Beginning with the line that holds "The width and" and ending with the last line of the entries, please output each line exactly, apart from any pictures.

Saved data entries
◇ ◇ ◇
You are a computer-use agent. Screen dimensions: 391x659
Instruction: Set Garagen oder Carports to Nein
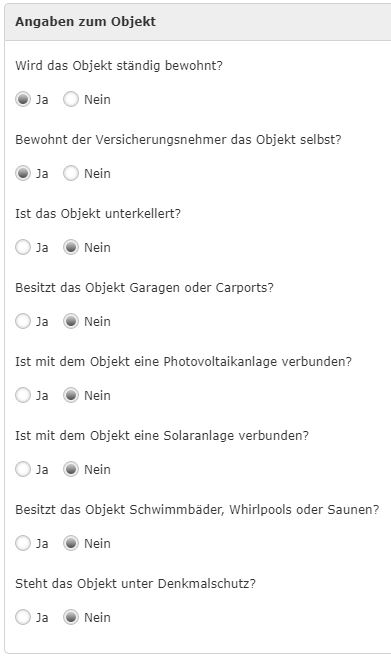coord(71,322)
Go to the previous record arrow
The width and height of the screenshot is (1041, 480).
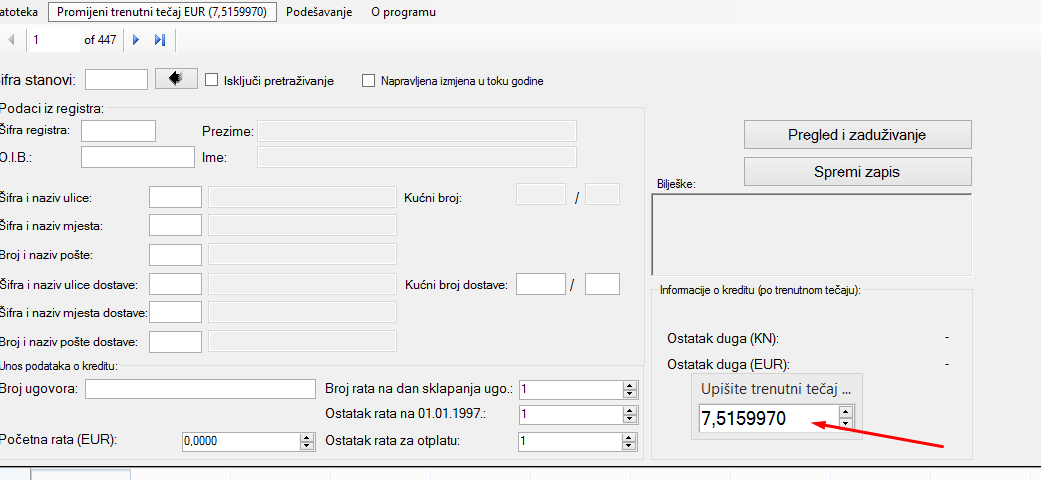click(x=11, y=40)
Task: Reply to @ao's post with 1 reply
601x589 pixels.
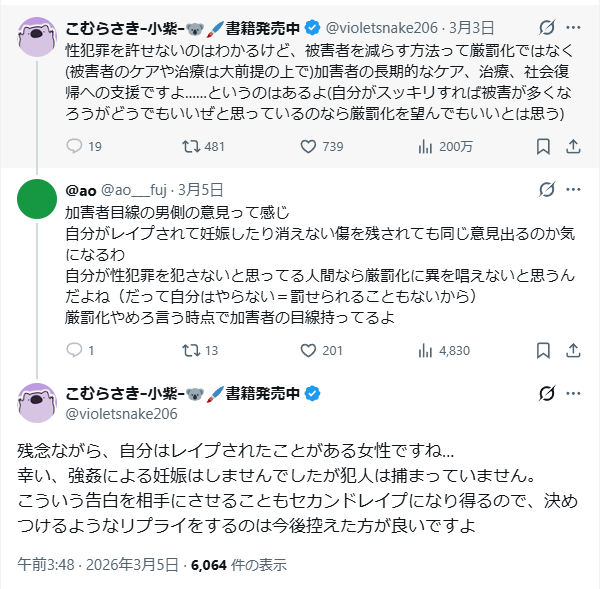Action: pos(74,350)
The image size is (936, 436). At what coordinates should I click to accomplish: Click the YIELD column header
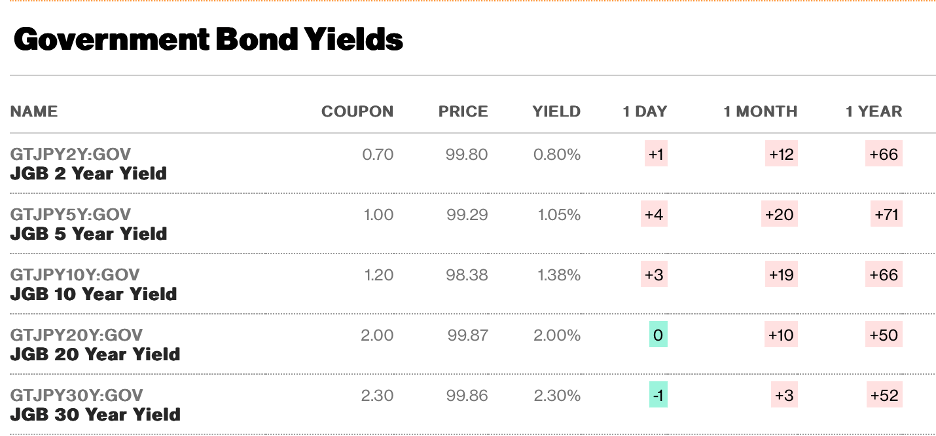click(556, 111)
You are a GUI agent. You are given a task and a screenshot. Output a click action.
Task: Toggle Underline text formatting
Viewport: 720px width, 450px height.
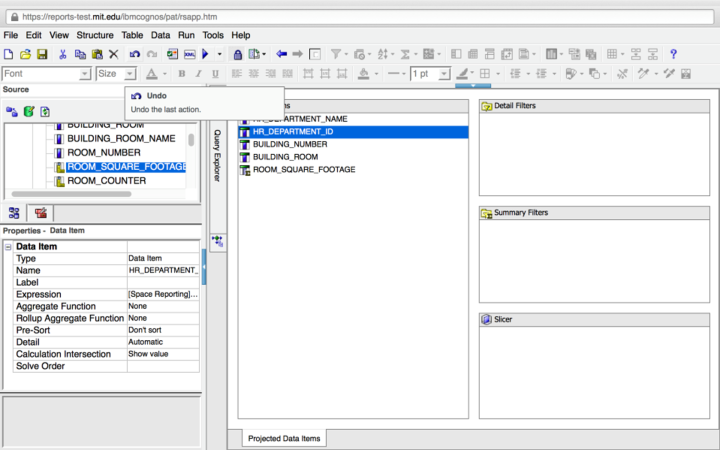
◇ ◇ ◇
> Solution to the exercise
The width and height of the screenshot is (1041, 480).
click(x=11, y=40)
Task: Reply to @ao's post with 1 reply
601x589 pixels.
Action: pos(74,350)
The image size is (936, 436). At what coordinates should I click to accomplish: Click the YIELD column header
click(556, 111)
You are a GUI agent. You are given a task and a screenshot. Output a click action.
Task: Toggle Underline text formatting
Viewport: 720px width, 450px height.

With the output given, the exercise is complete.